Return, unchanged, the lines below that begin at the line containing "is (768, 507)." and stop after the line containing "edit-field-age-button is located".

::: Source data

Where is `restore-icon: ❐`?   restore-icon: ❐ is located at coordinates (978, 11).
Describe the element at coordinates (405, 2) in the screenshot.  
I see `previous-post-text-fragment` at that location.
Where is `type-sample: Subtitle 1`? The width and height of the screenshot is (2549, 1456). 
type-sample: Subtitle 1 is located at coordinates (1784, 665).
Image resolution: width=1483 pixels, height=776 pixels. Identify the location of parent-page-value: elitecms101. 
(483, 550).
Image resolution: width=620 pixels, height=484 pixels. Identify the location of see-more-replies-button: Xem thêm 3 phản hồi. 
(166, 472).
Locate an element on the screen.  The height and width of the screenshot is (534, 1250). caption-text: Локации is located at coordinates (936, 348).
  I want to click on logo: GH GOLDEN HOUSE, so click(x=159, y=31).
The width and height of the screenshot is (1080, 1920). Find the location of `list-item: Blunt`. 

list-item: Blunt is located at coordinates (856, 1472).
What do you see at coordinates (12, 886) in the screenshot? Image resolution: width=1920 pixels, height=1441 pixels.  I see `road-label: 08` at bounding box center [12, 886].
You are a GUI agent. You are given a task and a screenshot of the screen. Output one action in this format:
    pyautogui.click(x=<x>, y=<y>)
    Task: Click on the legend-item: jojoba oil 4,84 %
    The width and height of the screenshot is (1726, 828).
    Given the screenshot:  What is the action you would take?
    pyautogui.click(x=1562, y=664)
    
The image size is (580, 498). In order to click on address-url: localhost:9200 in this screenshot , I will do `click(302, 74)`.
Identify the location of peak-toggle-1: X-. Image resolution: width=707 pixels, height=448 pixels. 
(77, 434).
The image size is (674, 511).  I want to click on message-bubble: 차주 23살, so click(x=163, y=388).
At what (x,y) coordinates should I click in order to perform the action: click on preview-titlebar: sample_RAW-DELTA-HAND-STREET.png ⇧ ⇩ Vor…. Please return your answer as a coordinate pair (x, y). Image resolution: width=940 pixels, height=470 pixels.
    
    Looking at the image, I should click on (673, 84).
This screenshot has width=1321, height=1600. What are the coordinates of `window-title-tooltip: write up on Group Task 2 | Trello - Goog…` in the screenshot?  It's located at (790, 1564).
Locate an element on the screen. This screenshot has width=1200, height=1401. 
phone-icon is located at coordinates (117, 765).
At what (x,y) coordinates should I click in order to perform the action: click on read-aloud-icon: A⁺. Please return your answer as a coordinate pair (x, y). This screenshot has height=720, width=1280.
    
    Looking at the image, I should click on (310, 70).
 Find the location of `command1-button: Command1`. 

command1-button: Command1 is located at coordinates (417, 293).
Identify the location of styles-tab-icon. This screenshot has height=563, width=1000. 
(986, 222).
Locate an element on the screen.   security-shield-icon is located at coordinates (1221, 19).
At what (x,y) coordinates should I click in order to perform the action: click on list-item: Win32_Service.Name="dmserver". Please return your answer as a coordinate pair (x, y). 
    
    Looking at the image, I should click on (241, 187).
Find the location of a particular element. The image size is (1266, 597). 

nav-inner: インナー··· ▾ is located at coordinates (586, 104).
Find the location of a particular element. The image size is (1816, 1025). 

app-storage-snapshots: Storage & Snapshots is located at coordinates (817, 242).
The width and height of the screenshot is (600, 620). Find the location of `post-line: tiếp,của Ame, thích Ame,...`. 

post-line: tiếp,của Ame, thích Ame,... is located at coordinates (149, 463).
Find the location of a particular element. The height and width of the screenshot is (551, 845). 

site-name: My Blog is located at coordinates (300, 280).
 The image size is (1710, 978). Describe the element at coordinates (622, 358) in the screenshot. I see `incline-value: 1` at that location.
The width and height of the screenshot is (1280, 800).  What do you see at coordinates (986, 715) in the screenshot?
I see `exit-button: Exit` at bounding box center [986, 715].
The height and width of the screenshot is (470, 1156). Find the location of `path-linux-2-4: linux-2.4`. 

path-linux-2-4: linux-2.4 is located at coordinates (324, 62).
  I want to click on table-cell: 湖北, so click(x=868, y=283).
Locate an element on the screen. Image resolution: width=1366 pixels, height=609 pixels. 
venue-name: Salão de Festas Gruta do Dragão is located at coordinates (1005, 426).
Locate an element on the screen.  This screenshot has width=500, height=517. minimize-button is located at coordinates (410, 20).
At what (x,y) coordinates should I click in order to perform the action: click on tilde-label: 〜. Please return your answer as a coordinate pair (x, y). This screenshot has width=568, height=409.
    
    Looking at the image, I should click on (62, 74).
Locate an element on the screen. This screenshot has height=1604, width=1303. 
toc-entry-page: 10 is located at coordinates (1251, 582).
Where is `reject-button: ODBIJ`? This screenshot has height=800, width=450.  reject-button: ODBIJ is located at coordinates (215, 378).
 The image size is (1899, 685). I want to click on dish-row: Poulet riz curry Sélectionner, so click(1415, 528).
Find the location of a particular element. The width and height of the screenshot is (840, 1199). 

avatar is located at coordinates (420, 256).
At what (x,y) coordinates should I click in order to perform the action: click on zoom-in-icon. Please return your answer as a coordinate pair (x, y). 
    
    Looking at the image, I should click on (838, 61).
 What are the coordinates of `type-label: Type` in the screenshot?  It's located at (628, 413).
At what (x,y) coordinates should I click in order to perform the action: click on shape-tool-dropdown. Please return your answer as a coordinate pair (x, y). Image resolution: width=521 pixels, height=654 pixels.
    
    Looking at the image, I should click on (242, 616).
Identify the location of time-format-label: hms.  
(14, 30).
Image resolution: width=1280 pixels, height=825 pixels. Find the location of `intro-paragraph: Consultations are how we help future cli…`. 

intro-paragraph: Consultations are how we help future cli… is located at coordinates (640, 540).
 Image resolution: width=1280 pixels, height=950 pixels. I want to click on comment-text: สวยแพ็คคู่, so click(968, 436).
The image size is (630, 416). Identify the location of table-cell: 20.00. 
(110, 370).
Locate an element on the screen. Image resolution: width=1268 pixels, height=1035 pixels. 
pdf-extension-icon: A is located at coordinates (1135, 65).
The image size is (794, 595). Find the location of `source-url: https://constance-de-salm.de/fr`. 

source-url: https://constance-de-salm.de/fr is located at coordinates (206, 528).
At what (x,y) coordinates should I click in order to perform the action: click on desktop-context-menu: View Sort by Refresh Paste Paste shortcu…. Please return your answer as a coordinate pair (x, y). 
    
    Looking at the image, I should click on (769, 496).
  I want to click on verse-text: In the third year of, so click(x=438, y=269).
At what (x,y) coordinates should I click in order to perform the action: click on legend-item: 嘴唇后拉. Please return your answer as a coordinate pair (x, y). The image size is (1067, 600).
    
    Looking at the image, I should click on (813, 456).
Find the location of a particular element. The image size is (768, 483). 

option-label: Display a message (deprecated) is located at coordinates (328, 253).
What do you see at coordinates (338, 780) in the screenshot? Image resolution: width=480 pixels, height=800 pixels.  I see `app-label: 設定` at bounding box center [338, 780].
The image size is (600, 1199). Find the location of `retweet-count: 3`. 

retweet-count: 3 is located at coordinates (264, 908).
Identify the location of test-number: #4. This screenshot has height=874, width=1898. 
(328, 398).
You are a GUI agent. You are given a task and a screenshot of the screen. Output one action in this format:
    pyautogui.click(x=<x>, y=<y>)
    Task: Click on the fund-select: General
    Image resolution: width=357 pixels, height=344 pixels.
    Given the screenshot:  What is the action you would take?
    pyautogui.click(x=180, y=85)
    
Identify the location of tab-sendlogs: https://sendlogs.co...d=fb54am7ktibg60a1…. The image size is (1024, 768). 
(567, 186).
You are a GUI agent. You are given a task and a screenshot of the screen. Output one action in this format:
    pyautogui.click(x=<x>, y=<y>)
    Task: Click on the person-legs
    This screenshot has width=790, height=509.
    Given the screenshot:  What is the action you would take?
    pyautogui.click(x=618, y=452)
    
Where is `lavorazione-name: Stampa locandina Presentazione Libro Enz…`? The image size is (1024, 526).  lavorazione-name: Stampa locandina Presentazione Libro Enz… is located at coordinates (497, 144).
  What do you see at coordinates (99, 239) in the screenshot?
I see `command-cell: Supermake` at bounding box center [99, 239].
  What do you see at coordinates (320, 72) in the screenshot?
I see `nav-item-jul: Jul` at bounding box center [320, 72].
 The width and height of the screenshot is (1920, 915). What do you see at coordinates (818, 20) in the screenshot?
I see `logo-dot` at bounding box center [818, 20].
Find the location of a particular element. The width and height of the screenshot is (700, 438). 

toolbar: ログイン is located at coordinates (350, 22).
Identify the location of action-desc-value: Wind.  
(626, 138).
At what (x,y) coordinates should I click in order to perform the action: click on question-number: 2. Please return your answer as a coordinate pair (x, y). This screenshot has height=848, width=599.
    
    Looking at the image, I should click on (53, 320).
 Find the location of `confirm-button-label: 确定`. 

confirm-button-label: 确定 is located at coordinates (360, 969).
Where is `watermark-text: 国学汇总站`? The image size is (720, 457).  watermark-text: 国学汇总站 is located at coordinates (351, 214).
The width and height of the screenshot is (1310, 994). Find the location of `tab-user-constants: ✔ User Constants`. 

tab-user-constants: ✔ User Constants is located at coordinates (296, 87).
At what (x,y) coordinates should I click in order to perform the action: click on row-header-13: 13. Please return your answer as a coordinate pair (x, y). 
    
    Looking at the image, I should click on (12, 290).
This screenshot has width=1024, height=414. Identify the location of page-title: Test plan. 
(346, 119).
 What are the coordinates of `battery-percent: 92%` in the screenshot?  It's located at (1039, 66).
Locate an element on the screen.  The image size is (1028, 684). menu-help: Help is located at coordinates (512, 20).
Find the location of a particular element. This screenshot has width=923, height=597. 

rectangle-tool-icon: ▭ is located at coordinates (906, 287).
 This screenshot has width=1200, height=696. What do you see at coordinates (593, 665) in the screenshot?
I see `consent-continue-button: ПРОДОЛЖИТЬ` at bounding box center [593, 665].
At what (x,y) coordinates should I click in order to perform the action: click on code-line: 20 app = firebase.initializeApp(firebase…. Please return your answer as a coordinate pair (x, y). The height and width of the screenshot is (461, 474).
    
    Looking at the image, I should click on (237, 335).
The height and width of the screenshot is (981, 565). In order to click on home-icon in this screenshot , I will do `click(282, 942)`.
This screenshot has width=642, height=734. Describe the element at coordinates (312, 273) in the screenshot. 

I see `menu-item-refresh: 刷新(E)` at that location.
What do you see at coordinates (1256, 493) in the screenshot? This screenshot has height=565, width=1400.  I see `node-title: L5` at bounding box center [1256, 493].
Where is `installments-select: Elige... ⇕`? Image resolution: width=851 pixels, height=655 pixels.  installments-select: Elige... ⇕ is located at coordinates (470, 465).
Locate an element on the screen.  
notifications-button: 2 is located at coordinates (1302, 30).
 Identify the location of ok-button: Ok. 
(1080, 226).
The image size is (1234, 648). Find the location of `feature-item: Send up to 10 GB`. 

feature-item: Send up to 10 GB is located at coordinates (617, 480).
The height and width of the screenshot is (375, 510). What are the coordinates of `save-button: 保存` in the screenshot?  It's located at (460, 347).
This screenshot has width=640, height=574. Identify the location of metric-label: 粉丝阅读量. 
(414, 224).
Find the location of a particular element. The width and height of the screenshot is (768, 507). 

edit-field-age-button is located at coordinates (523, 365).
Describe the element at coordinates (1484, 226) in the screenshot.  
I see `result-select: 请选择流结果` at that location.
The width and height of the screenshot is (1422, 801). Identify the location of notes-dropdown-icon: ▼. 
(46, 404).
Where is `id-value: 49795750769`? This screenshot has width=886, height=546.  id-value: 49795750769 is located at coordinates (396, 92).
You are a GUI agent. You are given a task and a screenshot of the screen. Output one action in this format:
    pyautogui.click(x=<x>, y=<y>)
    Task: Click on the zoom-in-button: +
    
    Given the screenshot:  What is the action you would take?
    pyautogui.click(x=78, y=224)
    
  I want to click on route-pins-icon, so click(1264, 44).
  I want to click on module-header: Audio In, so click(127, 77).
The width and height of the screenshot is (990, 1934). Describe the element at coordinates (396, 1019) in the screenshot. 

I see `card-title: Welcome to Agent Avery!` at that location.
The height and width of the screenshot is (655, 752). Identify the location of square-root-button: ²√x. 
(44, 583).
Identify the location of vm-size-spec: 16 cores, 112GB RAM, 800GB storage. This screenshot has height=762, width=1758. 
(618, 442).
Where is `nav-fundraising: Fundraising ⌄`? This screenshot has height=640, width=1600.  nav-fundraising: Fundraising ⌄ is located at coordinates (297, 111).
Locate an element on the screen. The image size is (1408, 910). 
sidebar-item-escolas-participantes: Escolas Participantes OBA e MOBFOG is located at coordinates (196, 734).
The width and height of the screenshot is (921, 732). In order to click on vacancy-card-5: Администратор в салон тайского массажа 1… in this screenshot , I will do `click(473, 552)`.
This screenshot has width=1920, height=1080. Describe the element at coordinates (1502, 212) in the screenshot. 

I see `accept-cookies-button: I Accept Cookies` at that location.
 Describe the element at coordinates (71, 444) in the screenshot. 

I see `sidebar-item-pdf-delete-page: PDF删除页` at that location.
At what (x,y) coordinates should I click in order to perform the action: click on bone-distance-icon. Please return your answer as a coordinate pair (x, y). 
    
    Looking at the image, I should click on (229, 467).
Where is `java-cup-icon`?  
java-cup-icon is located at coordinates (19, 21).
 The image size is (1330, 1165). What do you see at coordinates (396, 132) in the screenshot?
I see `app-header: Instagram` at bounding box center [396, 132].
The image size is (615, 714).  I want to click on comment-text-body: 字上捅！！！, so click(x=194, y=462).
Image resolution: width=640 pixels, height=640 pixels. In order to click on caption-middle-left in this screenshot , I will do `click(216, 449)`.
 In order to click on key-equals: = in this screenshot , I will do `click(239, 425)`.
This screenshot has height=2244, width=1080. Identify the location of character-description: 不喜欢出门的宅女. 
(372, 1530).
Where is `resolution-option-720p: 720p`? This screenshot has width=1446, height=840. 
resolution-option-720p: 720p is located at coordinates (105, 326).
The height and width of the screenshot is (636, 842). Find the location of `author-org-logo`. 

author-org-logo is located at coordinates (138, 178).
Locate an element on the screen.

::::::

_Answer section_:
Find the location of a particular element. The width and height of the screenshot is (768, 507). 

edit-field-age-button is located at coordinates (523, 365).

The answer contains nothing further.